* Stored items from a collection:
■ ■ ■
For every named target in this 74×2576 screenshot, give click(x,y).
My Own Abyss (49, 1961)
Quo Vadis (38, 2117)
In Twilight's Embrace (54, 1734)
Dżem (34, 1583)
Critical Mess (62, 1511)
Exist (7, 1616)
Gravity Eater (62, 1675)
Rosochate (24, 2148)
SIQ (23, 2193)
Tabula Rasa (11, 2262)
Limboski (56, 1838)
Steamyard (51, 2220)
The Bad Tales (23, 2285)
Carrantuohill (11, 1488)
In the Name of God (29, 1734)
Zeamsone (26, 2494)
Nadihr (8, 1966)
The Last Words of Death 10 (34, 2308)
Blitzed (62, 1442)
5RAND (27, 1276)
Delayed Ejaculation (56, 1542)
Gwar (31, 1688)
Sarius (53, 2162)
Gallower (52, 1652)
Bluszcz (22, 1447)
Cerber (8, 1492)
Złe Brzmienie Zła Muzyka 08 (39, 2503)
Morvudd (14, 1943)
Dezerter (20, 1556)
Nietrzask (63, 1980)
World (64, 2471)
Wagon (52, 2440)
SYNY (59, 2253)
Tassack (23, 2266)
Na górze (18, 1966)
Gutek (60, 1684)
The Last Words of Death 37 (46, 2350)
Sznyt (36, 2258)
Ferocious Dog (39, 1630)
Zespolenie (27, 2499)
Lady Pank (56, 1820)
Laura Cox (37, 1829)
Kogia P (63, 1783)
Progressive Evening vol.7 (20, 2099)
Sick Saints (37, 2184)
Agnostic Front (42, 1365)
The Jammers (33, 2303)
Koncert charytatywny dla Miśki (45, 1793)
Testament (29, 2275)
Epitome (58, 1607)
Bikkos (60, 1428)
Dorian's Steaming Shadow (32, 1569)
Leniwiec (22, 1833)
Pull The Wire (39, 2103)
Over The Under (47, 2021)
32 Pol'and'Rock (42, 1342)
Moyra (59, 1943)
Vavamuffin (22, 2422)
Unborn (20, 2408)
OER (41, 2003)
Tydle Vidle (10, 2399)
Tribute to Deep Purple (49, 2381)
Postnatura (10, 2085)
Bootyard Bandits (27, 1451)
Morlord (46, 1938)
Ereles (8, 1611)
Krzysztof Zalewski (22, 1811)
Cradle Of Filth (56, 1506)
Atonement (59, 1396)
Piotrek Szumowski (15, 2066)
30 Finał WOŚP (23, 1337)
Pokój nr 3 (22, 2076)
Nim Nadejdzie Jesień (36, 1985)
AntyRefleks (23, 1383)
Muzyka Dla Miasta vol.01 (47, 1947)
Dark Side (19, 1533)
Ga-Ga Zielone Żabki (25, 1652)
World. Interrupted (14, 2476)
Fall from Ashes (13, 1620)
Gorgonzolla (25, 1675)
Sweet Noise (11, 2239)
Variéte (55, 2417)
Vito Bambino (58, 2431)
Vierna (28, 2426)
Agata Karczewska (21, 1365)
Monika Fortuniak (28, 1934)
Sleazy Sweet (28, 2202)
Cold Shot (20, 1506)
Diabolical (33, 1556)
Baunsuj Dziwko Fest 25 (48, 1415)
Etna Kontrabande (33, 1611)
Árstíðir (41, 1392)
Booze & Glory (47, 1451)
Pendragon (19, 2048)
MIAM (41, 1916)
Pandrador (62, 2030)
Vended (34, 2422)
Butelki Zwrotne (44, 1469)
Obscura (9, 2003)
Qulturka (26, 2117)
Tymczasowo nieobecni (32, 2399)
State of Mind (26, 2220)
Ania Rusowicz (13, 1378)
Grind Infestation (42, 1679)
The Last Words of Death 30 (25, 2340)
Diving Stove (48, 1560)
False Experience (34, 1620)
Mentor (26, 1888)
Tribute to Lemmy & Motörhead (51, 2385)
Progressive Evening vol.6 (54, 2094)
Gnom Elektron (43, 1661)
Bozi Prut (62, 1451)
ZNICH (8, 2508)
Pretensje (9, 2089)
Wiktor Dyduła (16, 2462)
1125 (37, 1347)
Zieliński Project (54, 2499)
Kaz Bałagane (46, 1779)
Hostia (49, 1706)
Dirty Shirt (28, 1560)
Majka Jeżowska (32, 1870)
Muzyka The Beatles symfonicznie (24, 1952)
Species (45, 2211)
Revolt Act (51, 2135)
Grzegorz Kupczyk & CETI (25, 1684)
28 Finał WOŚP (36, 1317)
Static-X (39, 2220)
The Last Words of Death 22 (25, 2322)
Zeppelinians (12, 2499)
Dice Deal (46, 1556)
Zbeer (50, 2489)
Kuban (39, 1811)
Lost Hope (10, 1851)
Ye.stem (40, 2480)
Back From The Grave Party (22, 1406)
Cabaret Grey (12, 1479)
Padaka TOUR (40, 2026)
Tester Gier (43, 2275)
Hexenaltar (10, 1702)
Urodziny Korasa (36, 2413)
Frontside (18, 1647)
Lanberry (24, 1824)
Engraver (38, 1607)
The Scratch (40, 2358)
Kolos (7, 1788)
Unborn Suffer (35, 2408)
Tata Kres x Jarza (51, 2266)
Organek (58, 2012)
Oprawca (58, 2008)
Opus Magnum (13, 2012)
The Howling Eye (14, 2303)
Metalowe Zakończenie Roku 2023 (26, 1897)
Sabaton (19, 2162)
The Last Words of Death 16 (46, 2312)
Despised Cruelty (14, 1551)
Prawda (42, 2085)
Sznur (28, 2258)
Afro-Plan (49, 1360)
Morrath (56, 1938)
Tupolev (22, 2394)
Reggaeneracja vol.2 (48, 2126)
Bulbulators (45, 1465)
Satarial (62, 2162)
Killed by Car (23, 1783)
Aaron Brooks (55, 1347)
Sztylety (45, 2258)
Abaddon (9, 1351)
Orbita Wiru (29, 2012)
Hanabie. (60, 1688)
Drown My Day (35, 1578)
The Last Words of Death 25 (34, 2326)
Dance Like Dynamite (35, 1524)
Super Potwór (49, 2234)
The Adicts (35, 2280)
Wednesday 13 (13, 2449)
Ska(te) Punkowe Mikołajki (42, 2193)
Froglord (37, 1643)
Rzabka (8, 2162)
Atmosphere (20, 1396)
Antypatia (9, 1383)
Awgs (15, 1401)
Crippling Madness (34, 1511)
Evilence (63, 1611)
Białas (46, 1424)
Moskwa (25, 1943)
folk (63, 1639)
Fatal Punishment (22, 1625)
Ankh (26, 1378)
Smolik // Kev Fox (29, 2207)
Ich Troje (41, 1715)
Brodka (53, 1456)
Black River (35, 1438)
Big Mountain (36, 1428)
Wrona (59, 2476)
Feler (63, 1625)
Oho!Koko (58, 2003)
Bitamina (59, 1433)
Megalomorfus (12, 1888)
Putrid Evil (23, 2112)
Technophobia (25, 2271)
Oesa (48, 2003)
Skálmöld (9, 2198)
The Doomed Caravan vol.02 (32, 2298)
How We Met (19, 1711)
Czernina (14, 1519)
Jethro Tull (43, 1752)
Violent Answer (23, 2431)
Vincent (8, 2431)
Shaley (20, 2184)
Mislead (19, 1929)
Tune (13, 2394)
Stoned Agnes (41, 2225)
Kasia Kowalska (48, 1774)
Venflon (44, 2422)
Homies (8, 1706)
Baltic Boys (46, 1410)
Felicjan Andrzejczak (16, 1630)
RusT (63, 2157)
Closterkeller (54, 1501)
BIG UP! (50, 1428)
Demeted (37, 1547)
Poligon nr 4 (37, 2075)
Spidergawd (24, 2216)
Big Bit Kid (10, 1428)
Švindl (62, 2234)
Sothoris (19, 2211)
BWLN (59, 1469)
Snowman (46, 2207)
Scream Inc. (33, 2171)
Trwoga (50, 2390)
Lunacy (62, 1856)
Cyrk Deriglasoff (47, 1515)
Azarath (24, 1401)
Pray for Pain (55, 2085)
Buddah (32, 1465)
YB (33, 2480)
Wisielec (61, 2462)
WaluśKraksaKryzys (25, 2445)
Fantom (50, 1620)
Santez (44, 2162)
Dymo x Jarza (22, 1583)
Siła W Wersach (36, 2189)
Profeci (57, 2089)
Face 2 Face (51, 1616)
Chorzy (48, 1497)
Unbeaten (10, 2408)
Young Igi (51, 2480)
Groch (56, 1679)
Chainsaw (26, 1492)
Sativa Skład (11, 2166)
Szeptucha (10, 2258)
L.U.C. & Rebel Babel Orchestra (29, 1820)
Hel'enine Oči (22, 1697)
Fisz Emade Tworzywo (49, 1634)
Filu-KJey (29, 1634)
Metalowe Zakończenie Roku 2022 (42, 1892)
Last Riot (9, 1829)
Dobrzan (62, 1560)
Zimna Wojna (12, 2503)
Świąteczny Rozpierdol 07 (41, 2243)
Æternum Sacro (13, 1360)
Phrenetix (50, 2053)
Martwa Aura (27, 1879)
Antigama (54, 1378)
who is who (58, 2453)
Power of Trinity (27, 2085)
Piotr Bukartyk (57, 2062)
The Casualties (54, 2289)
■ ■ ■
* WORK REQUIRED:
Within the data above, the span starting at the line containing "Organek (58, 2012)" and ending at the line containing "Cyrk Deriglasoff (47, 1515)" is to be retyped exactly, with no other lines.

* ANSWER TO THE EXERCISE:
Organek (58, 2012)
Oprawca (58, 2008)
Opus Magnum (13, 2012)
The Howling Eye (14, 2303)
Metalowe Zakończenie Roku 2023 (26, 1897)
Sabaton (19, 2162)
The Last Words of Death 16 (46, 2312)
Despised Cruelty (14, 1551)
Prawda (42, 2085)
Sznur (28, 2258)
Afro-Plan (49, 1360)
Morrath (56, 1938)
Tupolev (22, 2394)
Reggaeneracja vol.2 (48, 2126)
Bulbulators (45, 1465)
Satarial (62, 2162)
Killed by Car (23, 1783)
Aaron Brooks (55, 1347)
Sztylety (45, 2258)
Abaddon (9, 1351)
Orbita Wiru (29, 2012)
Hanabie. (60, 1688)
Drown My Day (35, 1578)
The Last Words of Death 25 (34, 2326)
Dance Like Dynamite (35, 1524)
Super Potwór (49, 2234)
The Adicts (35, 2280)
Wednesday 13 (13, 2449)
Ska(te) Punkowe Mikołajki (42, 2193)
Froglord (37, 1643)
Rzabka (8, 2162)
Atmosphere (20, 1396)
Antypatia (9, 1383)
Awgs (15, 1401)
Crippling Madness (34, 1511)
Evilence (63, 1611)
Białas (46, 1424)
Moskwa (25, 1943)
folk (63, 1639)
Fatal Punishment (22, 1625)
Ankh (26, 1378)
Smolik // Kev Fox (29, 2207)
Ich Troje (41, 1715)
Brodka (53, 1456)
Black River (35, 1438)
Big Mountain (36, 1428)
Wrona (59, 2476)
Feler (63, 1625)
Oho!Koko (58, 2003)
Bitamina (59, 1433)
Megalomorfus (12, 1888)
Putrid Evil (23, 2112)
Technophobia (25, 2271)
Oesa (48, 2003)
Skálmöld (9, 2198)
The Doomed Caravan vol.02 (32, 2298)
How We Met (19, 1711)
Czernina (14, 1519)
Jethro Tull (43, 1752)
Violent Answer (23, 2431)
Vincent (8, 2431)
Shaley (20, 2184)
Mislead (19, 1929)
Tune (13, 2394)
Stoned Agnes (41, 2225)
Kasia Kowalska (48, 1774)
Venflon (44, 2422)
Homies (8, 1706)
Baltic Boys (46, 1410)
Felicjan Andrzejczak (16, 1630)
RusT (63, 2157)
Closterkeller (54, 1501)
BIG UP! (50, 1428)
Demeted (37, 1547)
Poligon nr 4 (37, 2075)
Spidergawd (24, 2216)
Big Bit Kid (10, 1428)
Švindl (62, 2234)
Sothoris (19, 2211)
BWLN (59, 1469)
Snowman (46, 2207)
Scream Inc. (33, 2171)
Trwoga (50, 2390)
Lunacy (62, 1856)
Cyrk Deriglasoff (47, 1515)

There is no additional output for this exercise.